(Stored records)
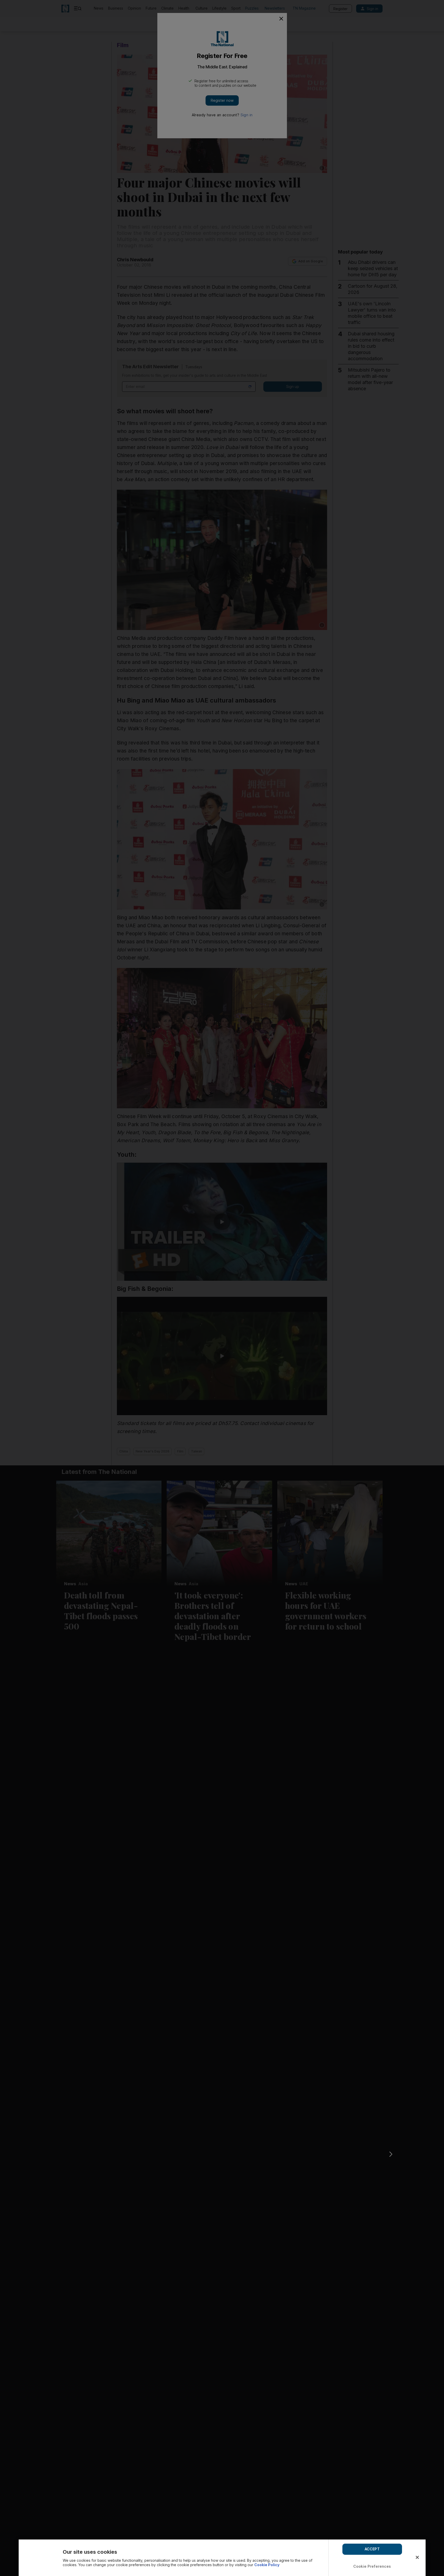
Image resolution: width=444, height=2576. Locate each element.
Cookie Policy (266, 2565)
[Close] (417, 2557)
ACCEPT (372, 2549)
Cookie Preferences (372, 2566)
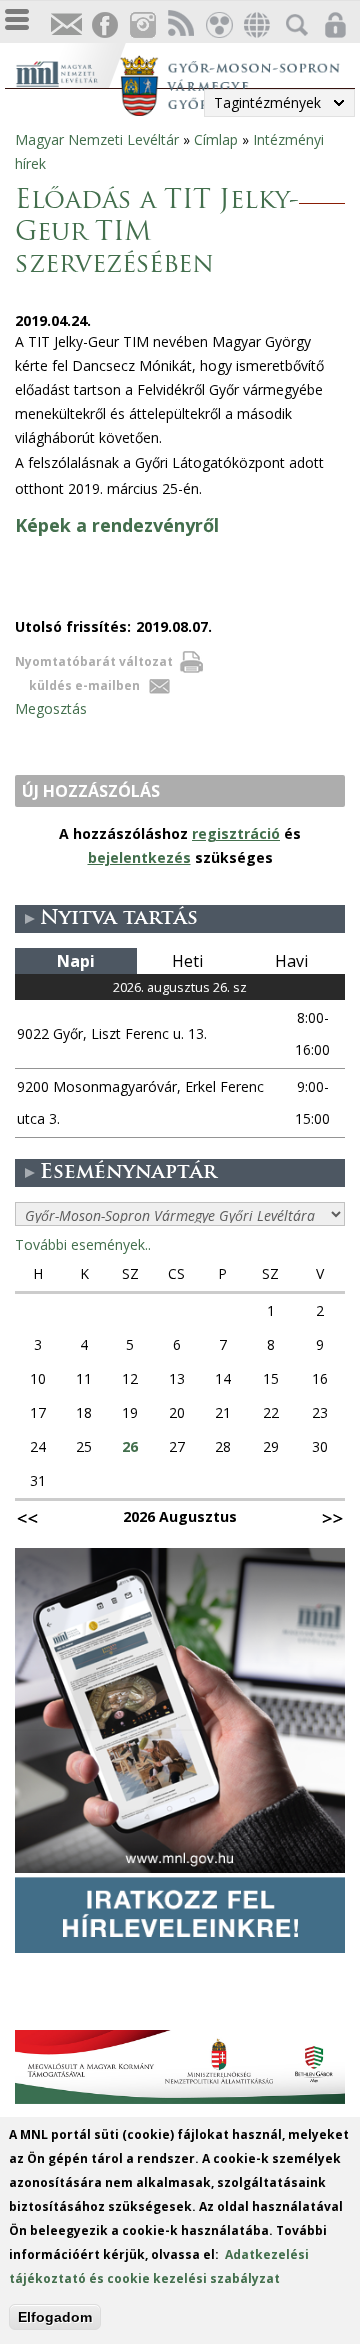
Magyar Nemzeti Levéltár (97, 139)
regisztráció (236, 833)
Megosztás (51, 708)
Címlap (216, 139)
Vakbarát (218, 25)
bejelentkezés (139, 857)
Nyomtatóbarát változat (94, 661)
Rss (180, 25)
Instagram (142, 25)
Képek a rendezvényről (117, 525)
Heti (187, 961)
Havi (291, 961)
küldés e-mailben (84, 685)
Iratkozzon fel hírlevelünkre (66, 25)
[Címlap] (67, 71)
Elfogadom (55, 2317)
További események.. (83, 1244)
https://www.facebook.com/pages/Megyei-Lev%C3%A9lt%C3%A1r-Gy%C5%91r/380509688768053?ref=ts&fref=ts (104, 25)
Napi (76, 961)
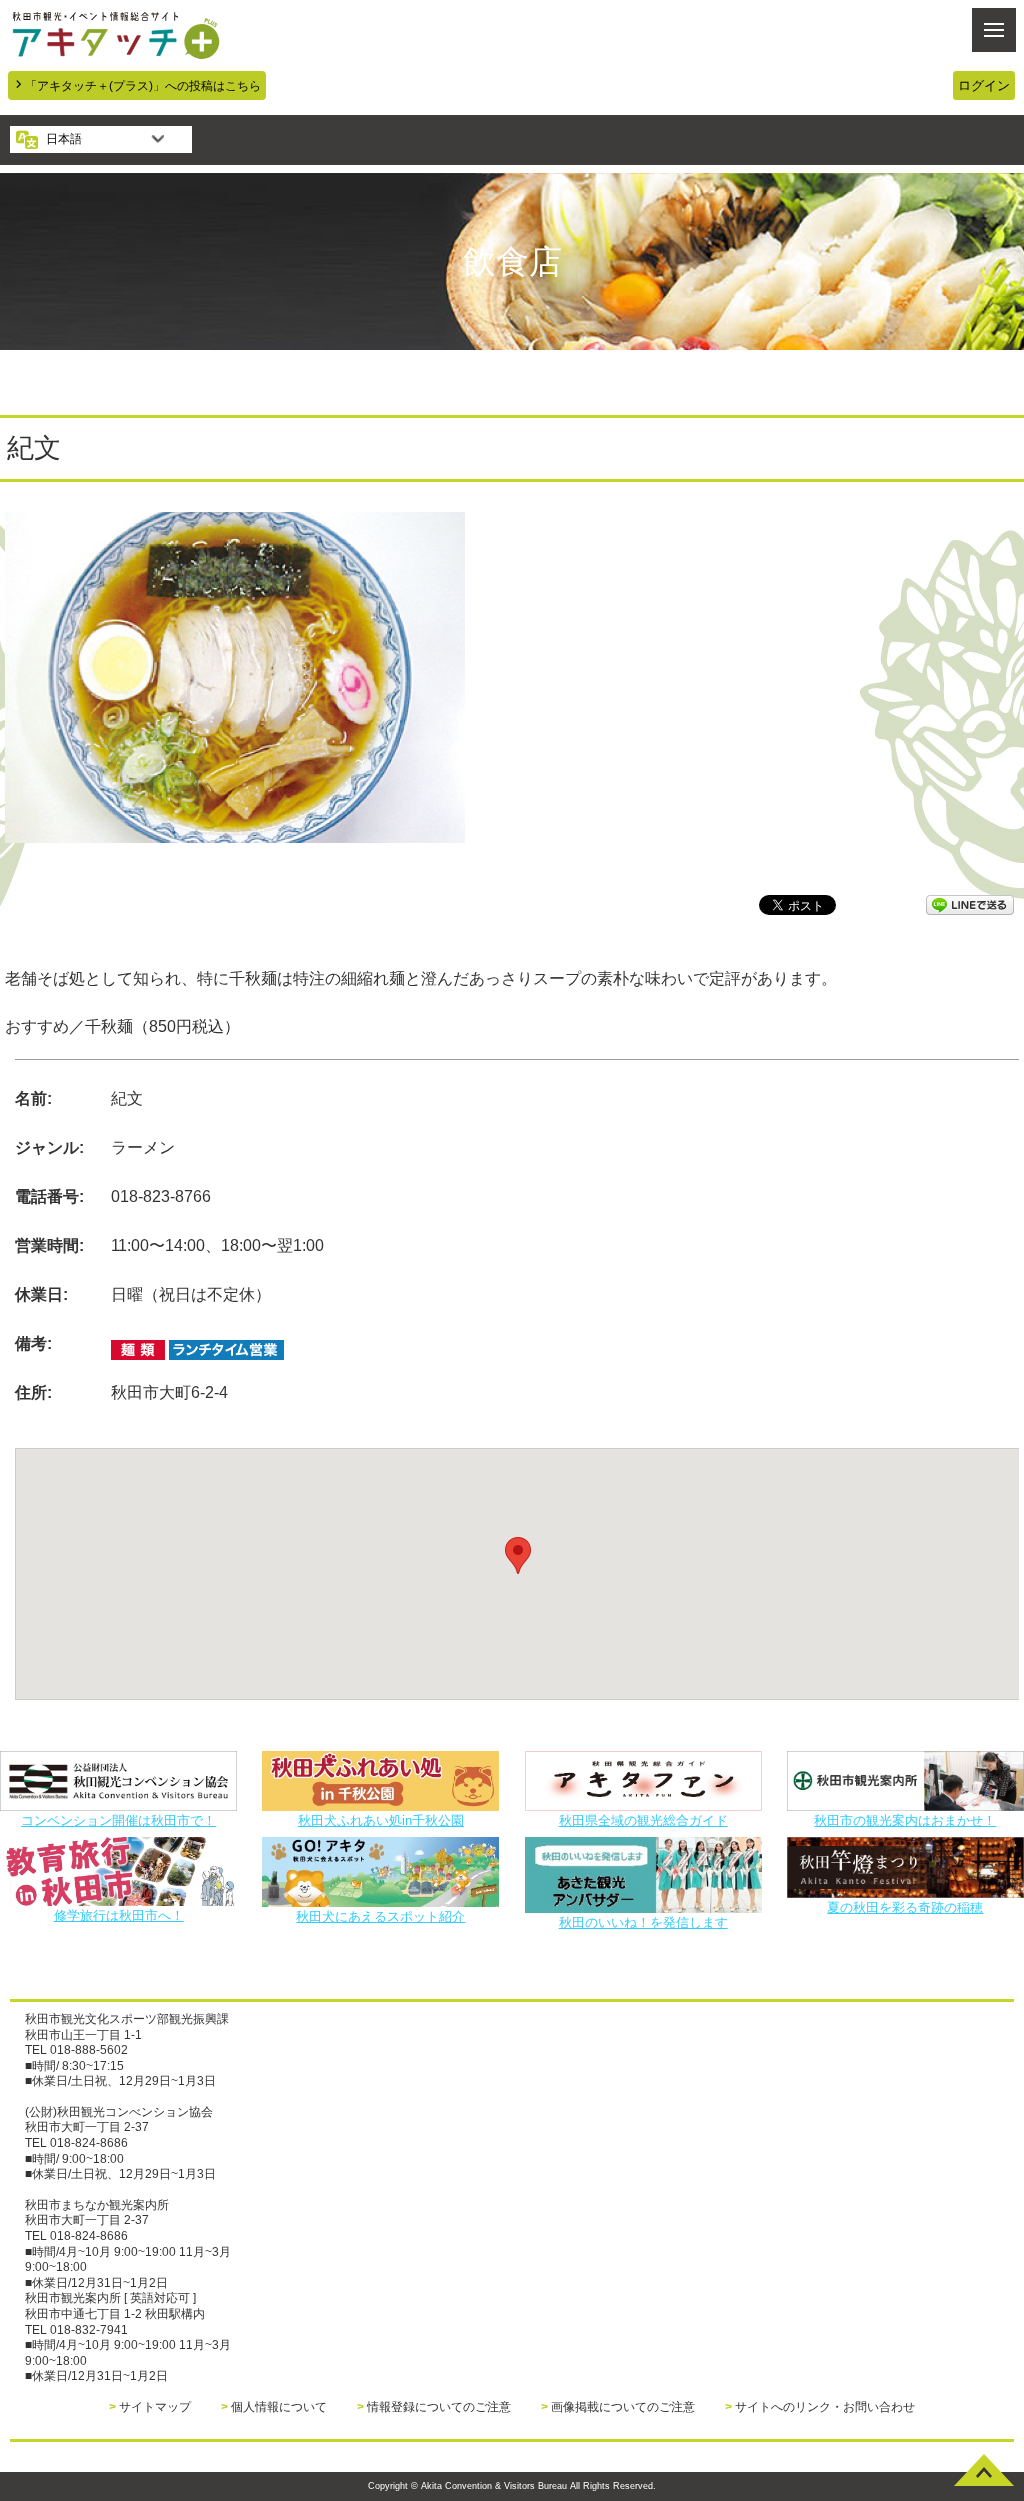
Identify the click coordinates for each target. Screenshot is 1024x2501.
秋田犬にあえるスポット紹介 (380, 1916)
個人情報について (279, 2407)
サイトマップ (155, 2407)
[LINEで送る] (970, 903)
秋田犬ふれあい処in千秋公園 (381, 1820)
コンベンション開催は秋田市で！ (118, 1820)
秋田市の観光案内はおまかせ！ (905, 1820)
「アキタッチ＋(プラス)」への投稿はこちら (143, 85)
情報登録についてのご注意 (439, 2407)
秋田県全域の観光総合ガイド (643, 1820)
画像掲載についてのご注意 (623, 2407)
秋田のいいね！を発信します (643, 1922)
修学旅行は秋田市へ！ (119, 1915)
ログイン (984, 85)
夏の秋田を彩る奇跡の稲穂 (905, 1906)
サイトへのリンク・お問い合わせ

DESCRIPTION OF THE TASK >> The total, and only the total: count the lines above that contain "each".

EXERCISE SOLUTION >> 2